There's actually a page dedicated to this kind of misidentification at tvtropes.com. Title: Draco in Leather Pants.

They don't mean the Spartan Draco, obviously.
How about Scarface? The Pacino version managed to become the fantasy role model for all sorts of folks despite the fact that he's a drugged-out psychopath who ruins his sister's life because he harbors a disturbing Oedipal lust for her and then dies.

As to filmmakers living in their own bubbles...well, to some extent, it may not be possible to create fiction otherwise. By definition, a fictional world is one the author controls absolutely, after all. The failure of readers or an audience to manage the transport between that other world and the real one probably can't be blamed on either party in a meaningful way, but in some cases it does require the reader to suspend all meaning just to avoid the cognitive dissonance.

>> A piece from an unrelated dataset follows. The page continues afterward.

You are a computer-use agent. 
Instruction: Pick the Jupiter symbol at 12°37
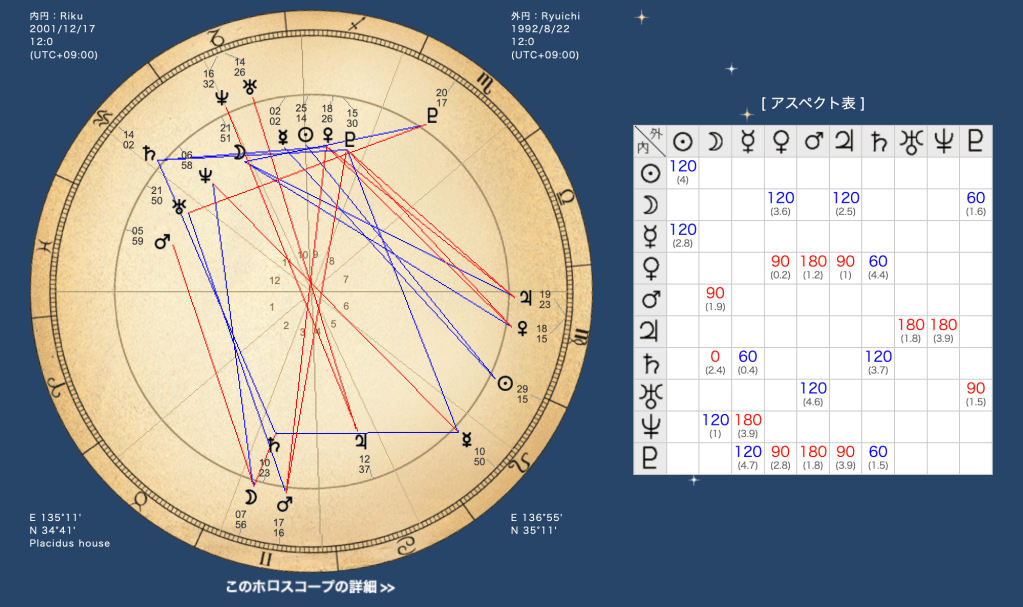pos(359,438)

Not all traders are as amoral as Gordon Gekko, no...but the misidentification is in thinking Gekko is right and cool while pretending he's NOT openly amoral and wicked. You actually have to pretend entire parts of the story aren't there to like his "greed is good speech." Likewise, a film with a heroic warrior destroyign gansters, who are all buffoons, can only be idolized by gangsters if they not only say "I'm not a buffoon" but somehow manage to forget that ALL the gangsters in the film are brutish buffoons, that Sanjuro is a fictional world in which being a gangster is neither impressive nor clever.

When you're part of the group being satirized, it takes aspecial kind of cognitive dissonance to think the target is cool because they're in your group, or, as in the Sanjuro case, to pretend the hero is in your group despite direct and even blindingly obvious evidence to the contrary.

captcha word is micepirt: Mika's ostensible title for possible "guest expert" slots on cable news shows.